The KBO recently distributed guidance on changing rules, including ABS, to each club.
According to this, the strike zone applies from 56.35% to 27.64% of the player's height from top to bottom, and extends 2 centimeters on each side to the size of home plate on the left and right, for a total of 47.18 centimeters.
It is considered a strike only if the top and bottom height standards are met at both the middle and end surfaces of home plate.
A tracking system is used for all regular pitches to track the position of the pitch, read whether it is a strike or a ball, and deliver the results to the referee.
Korea is the first time that the Automatic Pitching System (ABS), the so-called 'robot umpire', has been implemented in the top league.

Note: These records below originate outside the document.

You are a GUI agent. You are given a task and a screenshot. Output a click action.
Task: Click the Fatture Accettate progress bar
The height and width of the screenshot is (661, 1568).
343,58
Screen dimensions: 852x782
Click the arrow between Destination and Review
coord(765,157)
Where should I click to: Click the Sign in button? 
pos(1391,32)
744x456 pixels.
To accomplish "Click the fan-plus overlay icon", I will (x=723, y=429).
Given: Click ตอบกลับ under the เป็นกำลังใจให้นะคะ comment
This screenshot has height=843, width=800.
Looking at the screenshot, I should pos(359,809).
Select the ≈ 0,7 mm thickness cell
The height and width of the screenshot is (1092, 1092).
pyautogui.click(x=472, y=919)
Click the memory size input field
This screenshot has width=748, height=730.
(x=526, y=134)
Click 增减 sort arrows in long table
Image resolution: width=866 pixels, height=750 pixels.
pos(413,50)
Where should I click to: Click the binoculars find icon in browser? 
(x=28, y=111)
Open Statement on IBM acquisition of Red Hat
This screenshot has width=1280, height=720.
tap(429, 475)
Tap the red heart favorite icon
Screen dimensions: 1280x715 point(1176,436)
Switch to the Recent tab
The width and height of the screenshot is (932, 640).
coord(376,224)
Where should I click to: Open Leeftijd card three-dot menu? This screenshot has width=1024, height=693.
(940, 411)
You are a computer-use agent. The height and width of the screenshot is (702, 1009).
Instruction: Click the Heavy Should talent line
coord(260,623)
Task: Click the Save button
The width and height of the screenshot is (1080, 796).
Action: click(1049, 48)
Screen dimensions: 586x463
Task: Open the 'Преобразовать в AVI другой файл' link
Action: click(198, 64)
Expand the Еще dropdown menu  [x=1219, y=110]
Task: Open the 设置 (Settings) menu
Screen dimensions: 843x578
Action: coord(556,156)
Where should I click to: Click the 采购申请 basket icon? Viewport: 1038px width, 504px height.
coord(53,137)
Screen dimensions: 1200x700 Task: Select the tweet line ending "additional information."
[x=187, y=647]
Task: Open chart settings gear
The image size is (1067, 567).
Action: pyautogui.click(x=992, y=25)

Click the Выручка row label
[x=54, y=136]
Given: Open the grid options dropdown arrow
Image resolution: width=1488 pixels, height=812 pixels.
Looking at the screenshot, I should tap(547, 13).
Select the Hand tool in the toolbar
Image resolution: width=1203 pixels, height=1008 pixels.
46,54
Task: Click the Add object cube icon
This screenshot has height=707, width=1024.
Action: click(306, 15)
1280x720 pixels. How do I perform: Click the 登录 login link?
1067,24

The United States started the experiment first. It debuted in the Arizona Fall League and the independent Atlantic League, and later expanded to the minor leagues. In 2023, the scope was expanded to 30 Triple A stadiums.
In the minor leagues, ABS operated in two ways. One left all pitches to be judged, as the KBO currently does, and the other gave both teams three chances and raised objections like a video referee.
The KBO league is the first to be introduced in the top league. If the KBO has followed the Major League's regulations so far, Korea is one step ahead this time.
As such, this is bound to be unfamiliar territory for everyone.